"I let my curls do their thing—when my hair is wild, that’s when it’s doing its best thing”
With her brushed out Afro as her signature style, the classically trained jazz singer/cellist/bassist Esperanza Spalding is a style icon as much as a musical chameleon.
As she blends several genres into her own compositions, Spalding also wows us with her big and beautiful hair whether she’s at the Grammys or at the White House. Her hair is just as freeing as her music and the appreciation and love of her natural tresses is a massive beauty inspiration.
“I let my curls do their thing—when my hair is wild, that’s when it’s doing its best thing,” Spalding told Lipstick.com. “I feel I can pick up more inspiration—you know, like my antennas are up.”
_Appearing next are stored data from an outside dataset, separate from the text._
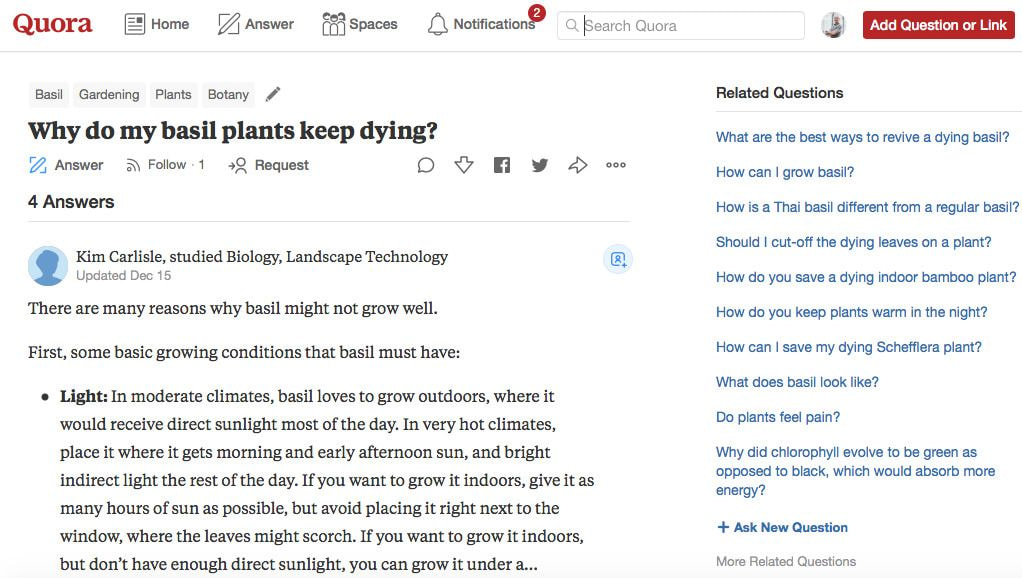Downvote the basil question

(x=463, y=165)
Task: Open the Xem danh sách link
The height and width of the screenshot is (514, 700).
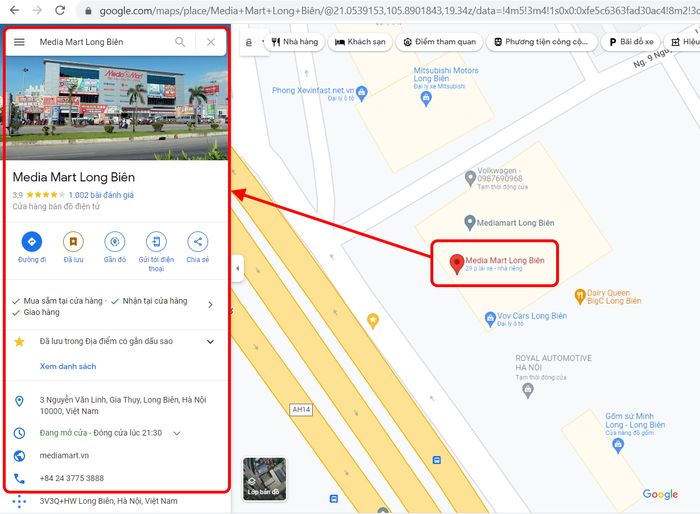Action: pos(68,366)
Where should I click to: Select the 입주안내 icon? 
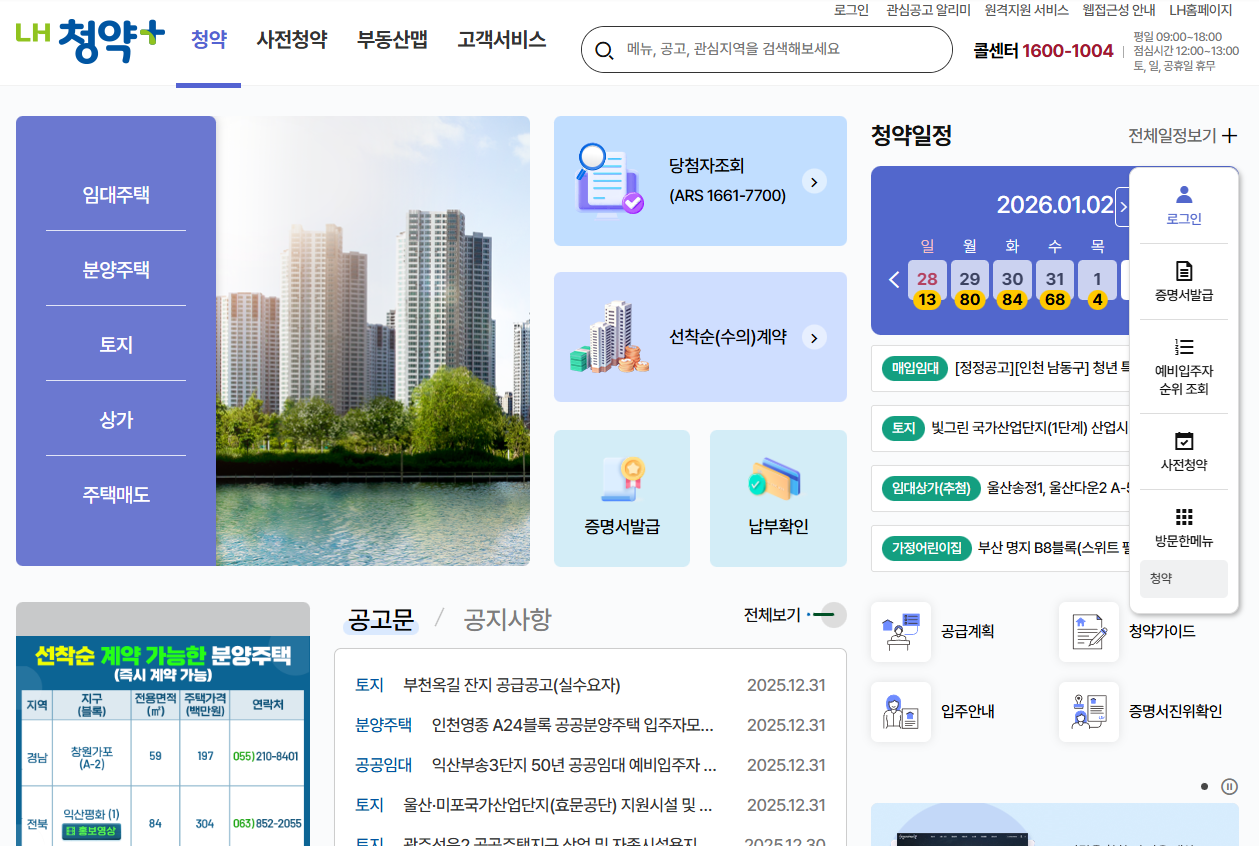coord(901,712)
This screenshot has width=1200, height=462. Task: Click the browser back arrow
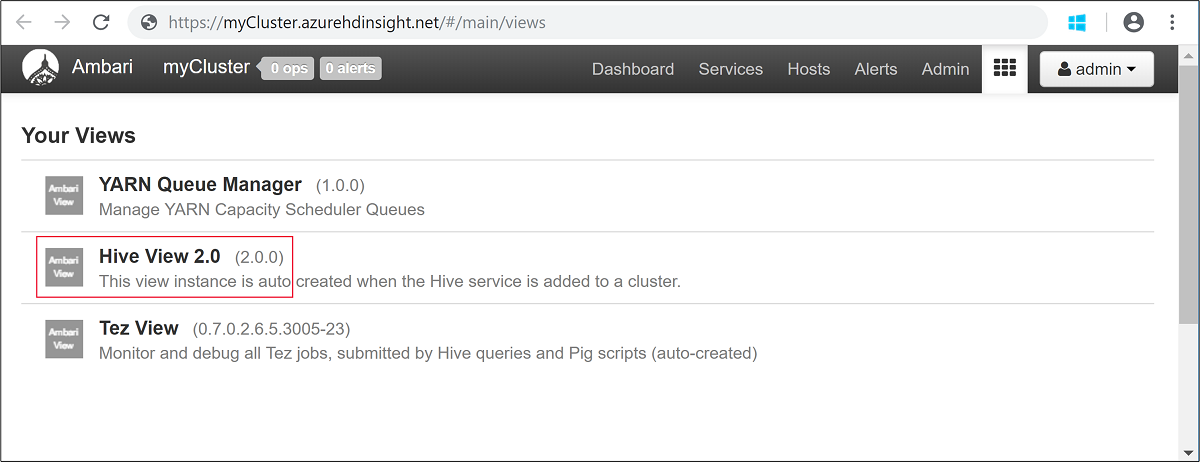coord(24,22)
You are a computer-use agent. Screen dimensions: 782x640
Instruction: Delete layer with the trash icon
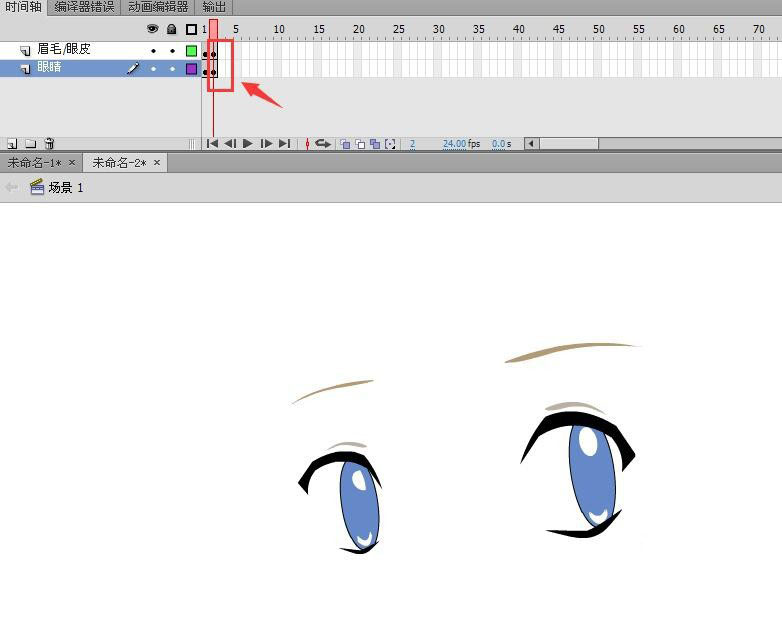(49, 144)
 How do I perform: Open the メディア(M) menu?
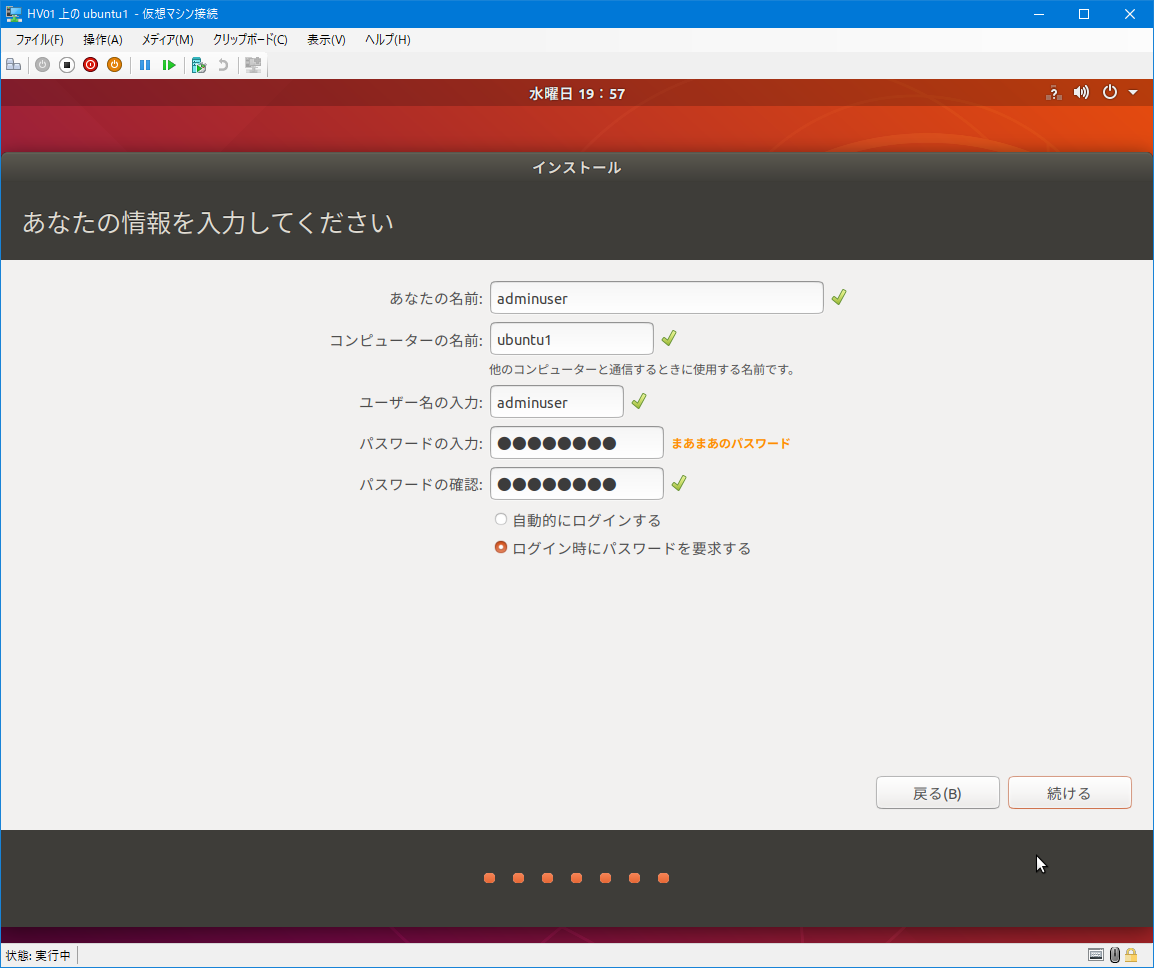167,40
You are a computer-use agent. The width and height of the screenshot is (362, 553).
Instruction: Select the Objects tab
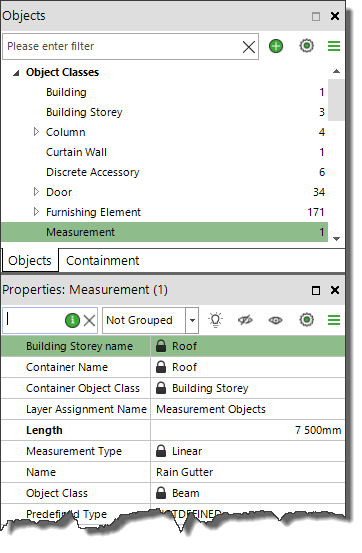pos(30,261)
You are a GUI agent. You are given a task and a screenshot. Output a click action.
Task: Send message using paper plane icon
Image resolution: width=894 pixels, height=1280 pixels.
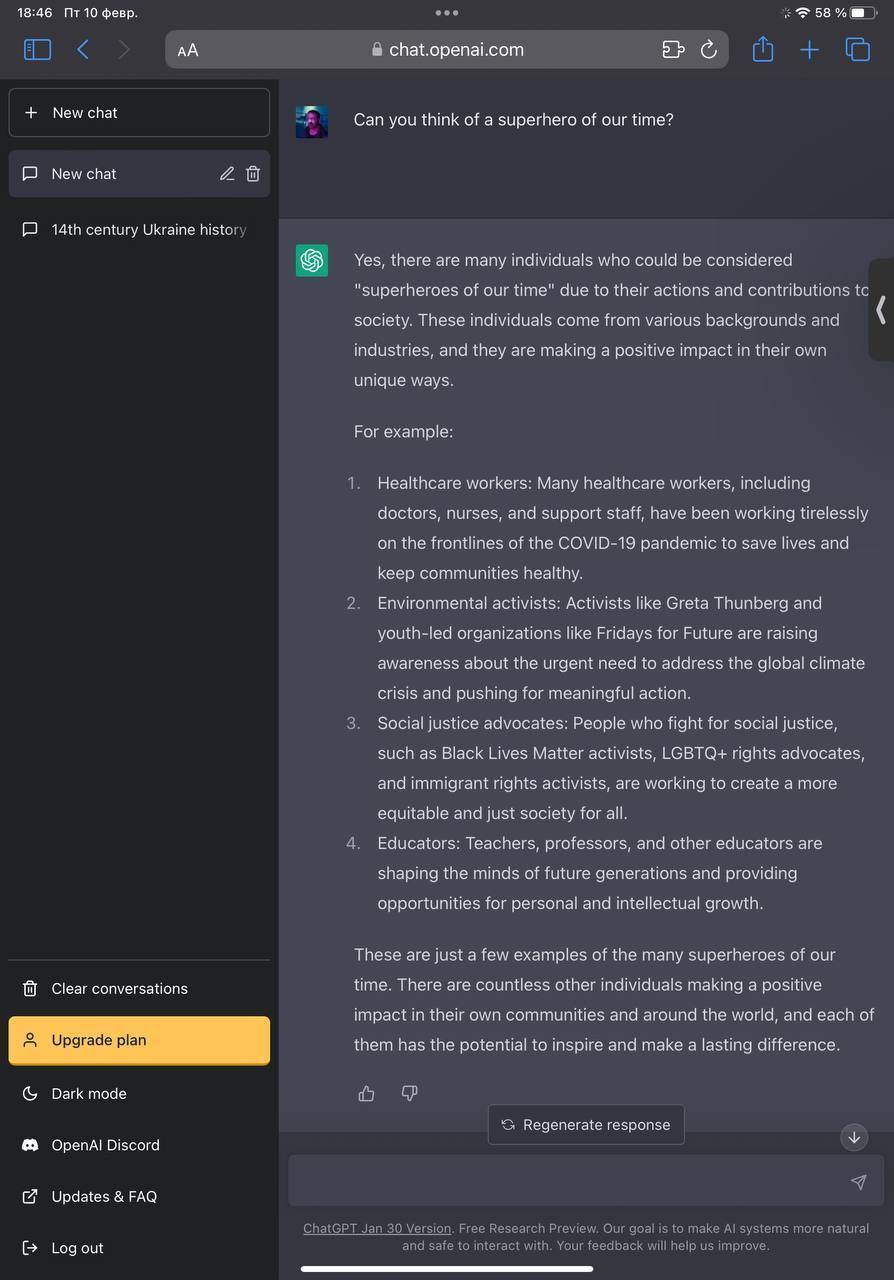tap(858, 1182)

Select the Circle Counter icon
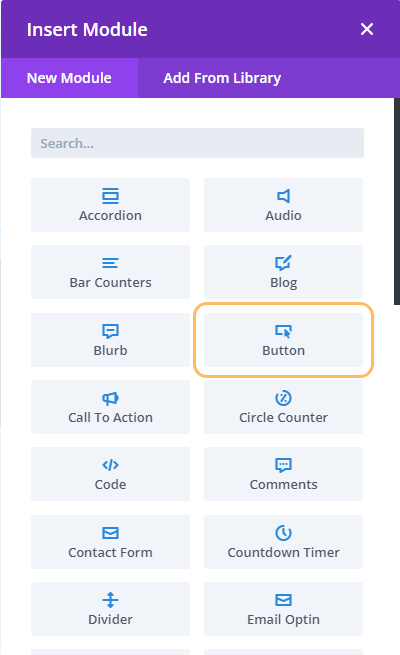284,398
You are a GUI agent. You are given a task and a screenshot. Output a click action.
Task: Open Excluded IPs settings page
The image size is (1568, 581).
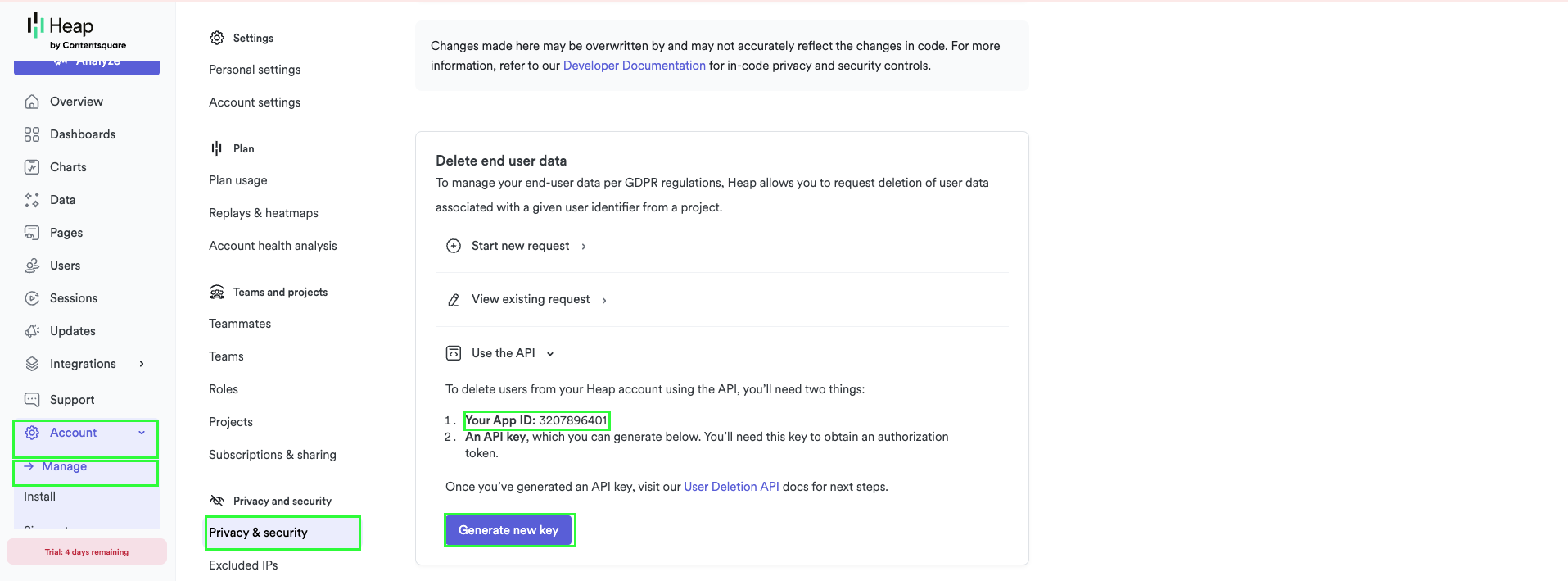point(243,565)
From a young girl with big, wild natural hair to a rebellious teen at 15 where she bleached, relaxed and colored it, she decided to shave it all off at 17 when she left home to attend Berklee college of Music in Boston. From there she just let it grow and at the tender age of 31, she is just as popular for her musical style as she is for her massive hair. Her styling routine is surprisingly simple.
“Once I’ve washed it, I work in the conditioner. I like a sulfate-free one from Alaffia. I get it super goopy in the shower—think jellyfish consistency—and I detangle my hair with my fingers. I don’t wash out the conditioner; I just let it air-dry. When I want it in Afro mode, I brush everything out with a paddle brush. Brushing is my one commitment when it comes to my hair; it can take an hour, but that’s when I watch the news or call my mom. Brushing it when it’s dry seems to help it do what I like, which is this wild, frazzled thing—kind of messed up.”
We love and embrace her hair as much as we love and embrace her storytelling music.
Spalding’s fifth album, Emily’s D+Evolution, is available now.